I was putting Sam to bed a few nights ago, and he pointed at his sheet in distress. "Not perfect, mama, not perfect!"

His choice of words made me laugh. His bed is never, even fresh from the laundry, perfect. Smooth & tidy is our goal, and even those? Toddler smooth. Toddler tidy.  Before he falls asleep, his sheets are usually untucked, stray blankets slip to the floor, pillows find themselves at the foot of the bed.  Ahh, just the way he likes it.

But I do the same thing.  When things don't go the way I plan, I grab God's hand and cry "not perfect! Not perfect!"

And he's probably laughing, because obviously.

And I keep expecting situations and people to live up to this impossible standard I imagine should exist.  It's like I forget that heaven comes later.  Every day I wake up and have to come to terms again with the fact that I live on a planet full of sinners and acknowledge that things go wrong.  When things are hard and the car breaks down and the furnace breaks down and my temper breaks down its not that God has it out for me or that He's unkind and is sending a bunch of difficulties because He doesn't like me.

Things go wrong because creation is bent.
Things go wrong because sin is.

Things go wrong.

And we're all nodding because we all have this expectation that echoes from a perfect eternity in our hearts, this innate understanding, a sense of rightness and an appreciation of beauty and peace.  And the sudden surprise of disappointment when things go wrong is the dissonance, the harsh clang of reality bumping up against expected perfection.

"Not perfect!" we cry, distressed.

And God, being God, takes that imperfection and makes it the hiding place of loveliness.

In poetry, in music, we get it.  When the creator deliberately inserts dissonance into the art, we pay attention.  There's something beautiful hidden here.  There's another layer of meaning to unfold, some secret to discover, something worth finding.

That not-perfect? It's the gap where there's enough space for grace to meet us.  With perfect, we don't need grace. But imperfect? That's where grace blazes.

I am and do a whole lot of non-perfection.  You'd think it would make me more understanding and tender towards others, but instead I find in myself a tendency to judge. To point and murmur "not perfect." At you. At myself.

And my sister or my husband or someone who loves me nods and shrugs and loves me anyway and I realize it's not exactly a surprise.  Nobody - nothing - in this world is perfect.
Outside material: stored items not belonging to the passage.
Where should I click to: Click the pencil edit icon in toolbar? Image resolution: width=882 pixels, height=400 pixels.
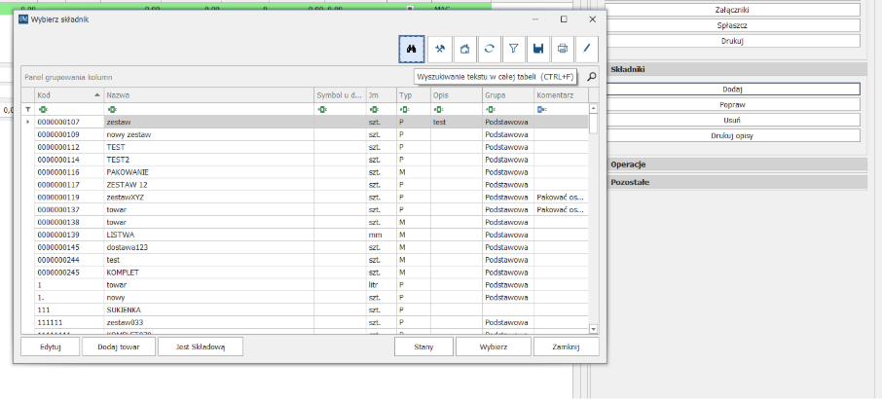(x=587, y=49)
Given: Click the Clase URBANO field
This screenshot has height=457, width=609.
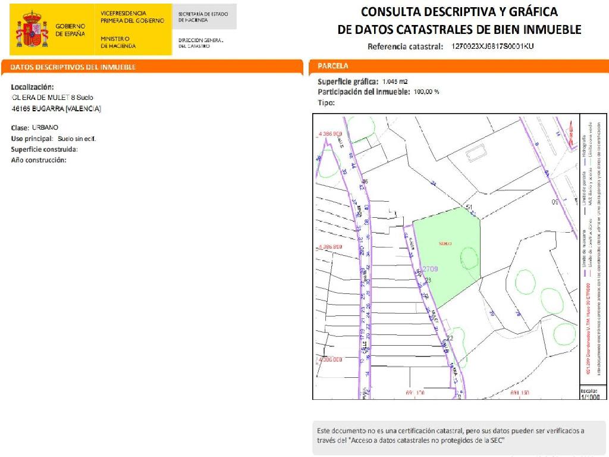Looking at the screenshot, I should coord(35,128).
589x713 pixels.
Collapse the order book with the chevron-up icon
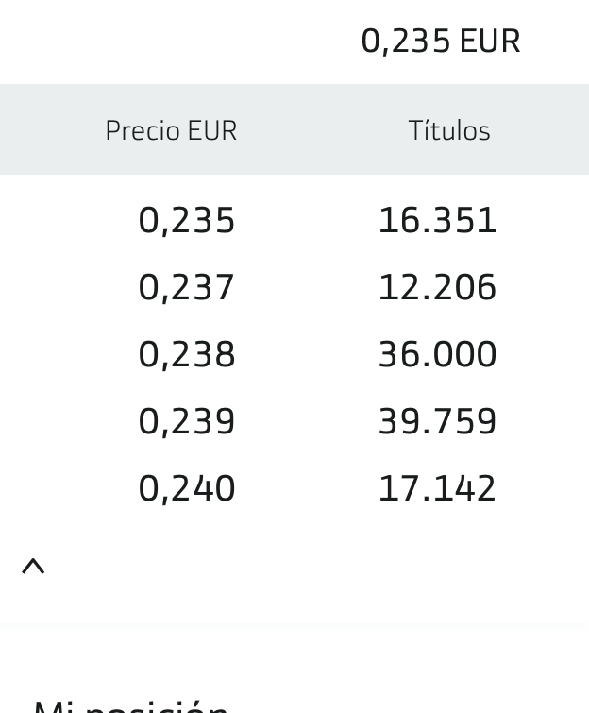pos(33,567)
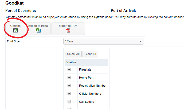Click the Official Numbers field label
Viewport: 184px width, 110px height.
90,94
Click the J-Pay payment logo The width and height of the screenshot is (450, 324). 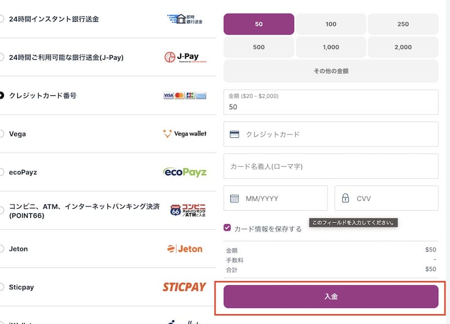[x=185, y=57]
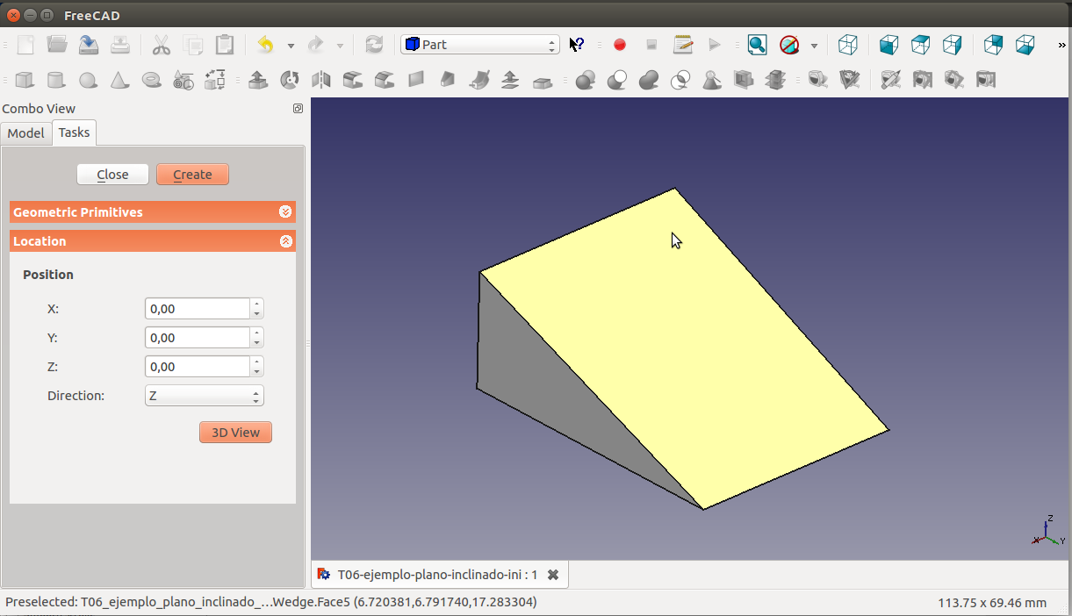Select the T06-ejemplo-plano-inclinado-ini document tab
Viewport: 1072px width, 616px height.
click(437, 575)
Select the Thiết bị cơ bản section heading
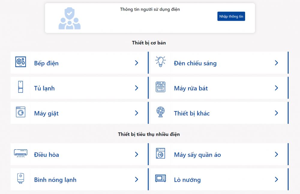Image resolution: width=300 pixels, height=194 pixels. point(149,43)
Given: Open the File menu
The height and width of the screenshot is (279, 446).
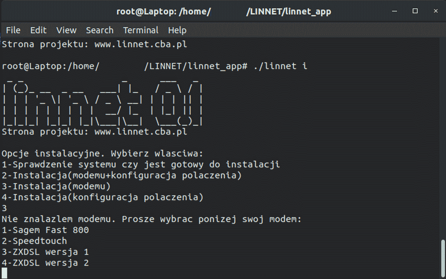Looking at the screenshot, I should coord(13,30).
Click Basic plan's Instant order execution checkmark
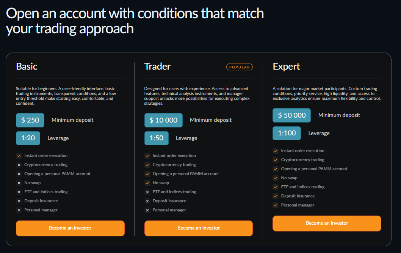 pyautogui.click(x=19, y=155)
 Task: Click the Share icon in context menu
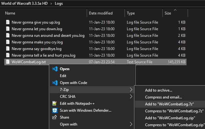point(55,117)
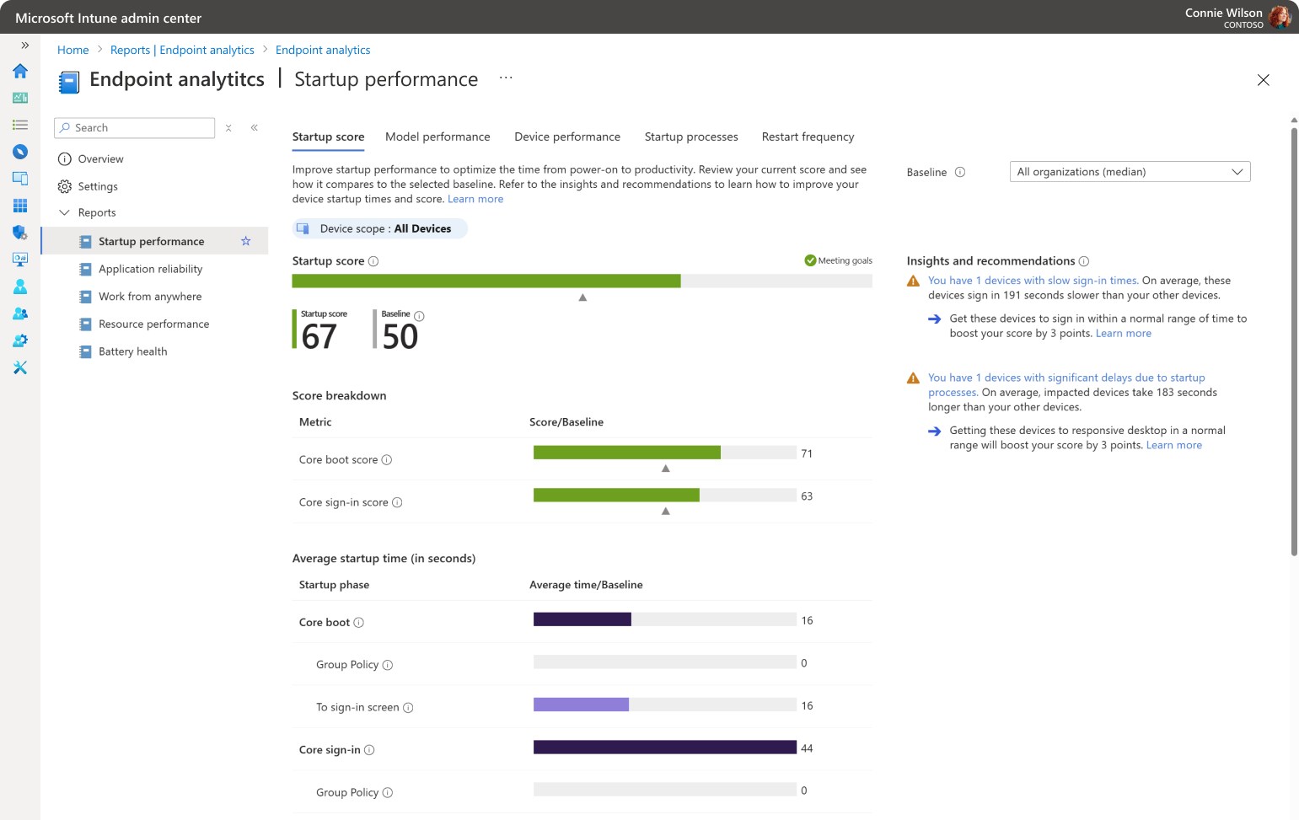Change the Device scope filter pill
1299x820 pixels.
(x=380, y=228)
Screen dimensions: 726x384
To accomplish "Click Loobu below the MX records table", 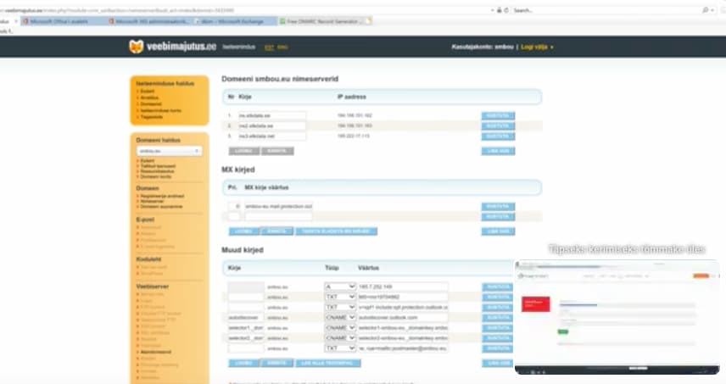I will point(243,231).
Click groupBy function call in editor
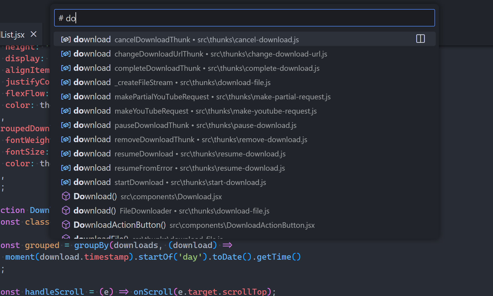Image resolution: width=493 pixels, height=296 pixels. [x=91, y=245]

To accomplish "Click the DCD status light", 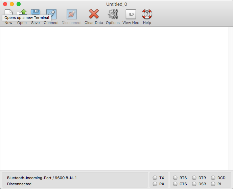I will [x=213, y=178].
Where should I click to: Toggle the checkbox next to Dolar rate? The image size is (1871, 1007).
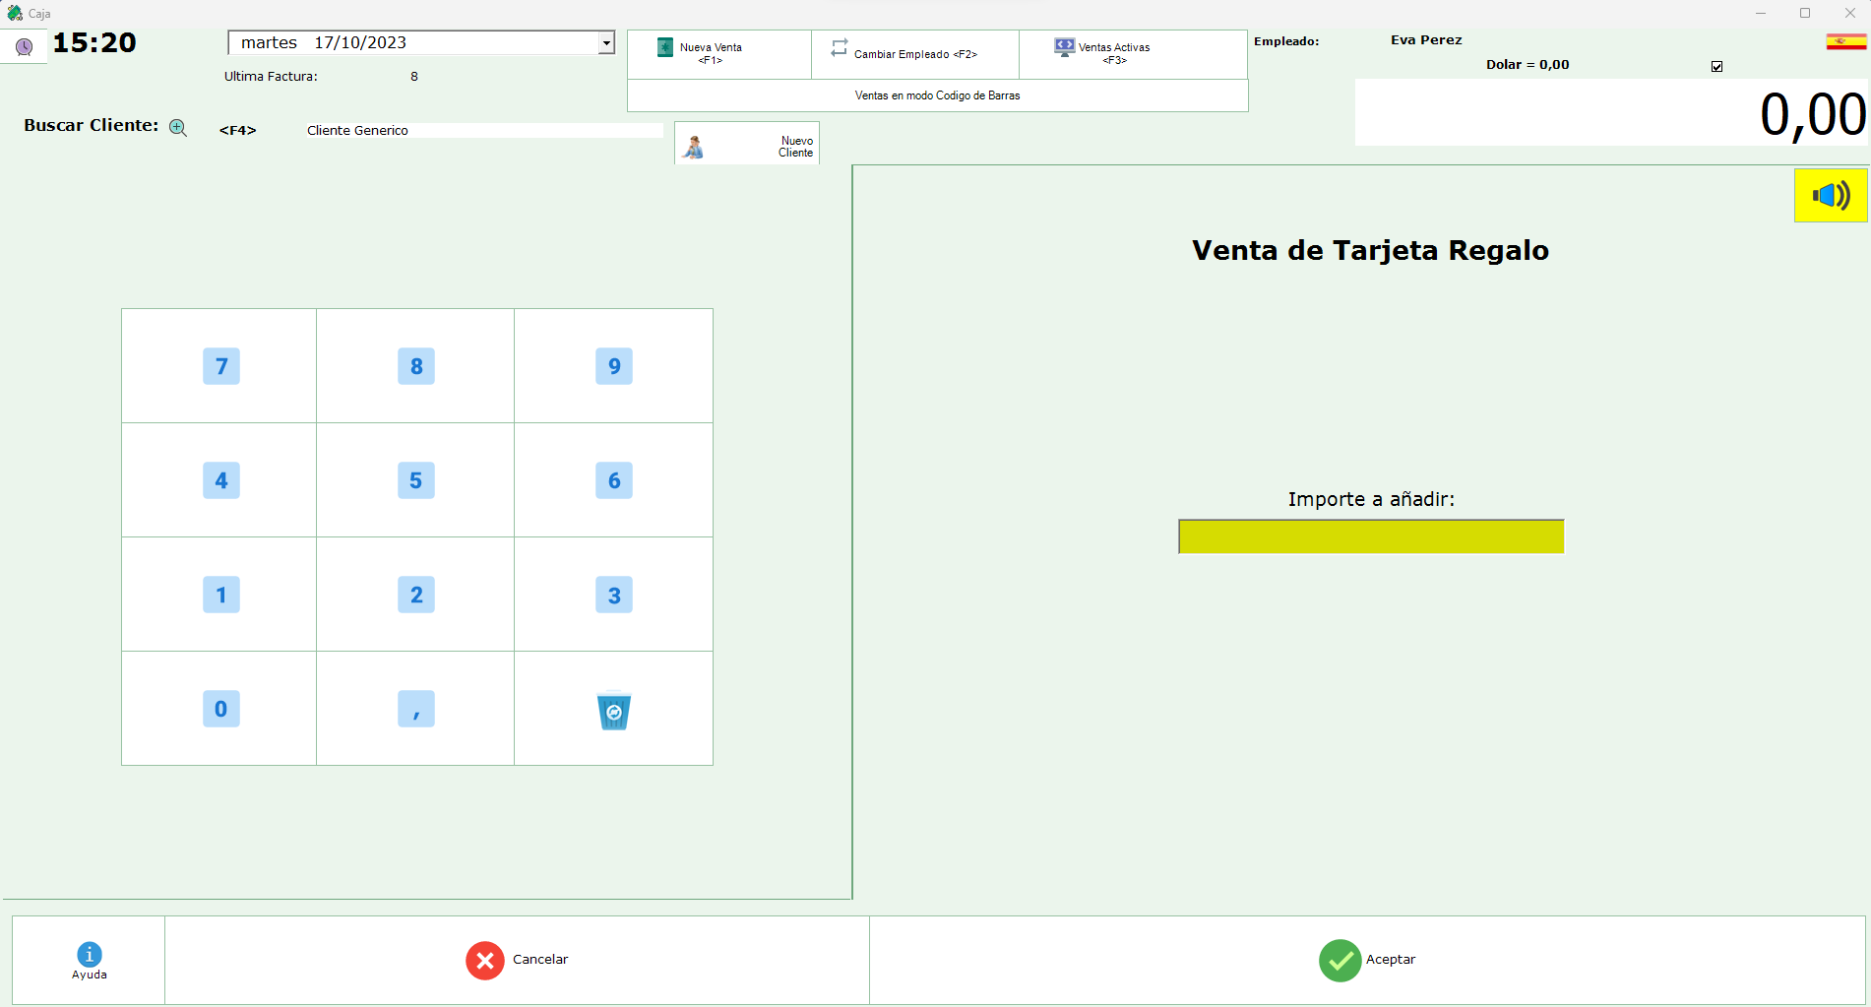(1716, 67)
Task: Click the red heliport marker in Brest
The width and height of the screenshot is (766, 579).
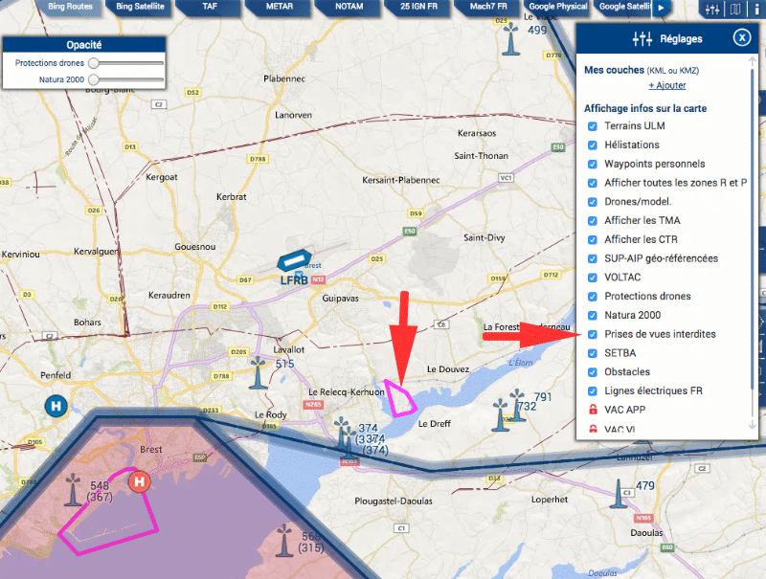Action: click(x=140, y=479)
Human history is just bad guys and Jesus.  Anything good comes from Him.

But somehow I try and try and still the sheets come untucked and I misspell a word and forget garbage day and my house smells old and my car creaks and I think I left the laundry in the washer again and

Not perfect!

Grace hears the "not perfect" and laughs.  Grace doesn't expect perfect.  Grace doesn't expect. 

Grace receives what is.
Toddler-smooth and toddler-tidy and toddler-untidy too.

My heart longs for heaven, for the day when work produces its intended result and isn't hindered by
my own clumsiness or someone else's. For the restfulness of perfection and beauty and rightness.  But right now, I'm going to work on soaking in grace. On expecting imperfection from everything and everyone but Jesus.  On receiving the wrong things, the cacophony, the interruptions ... and loving it, instead of pointing and shrieking "not perfect."

Because ... obviously.


2 comments:

  1. So good.... Love how you so often see eternal lessons in the every day happenings/sayings. such a gift.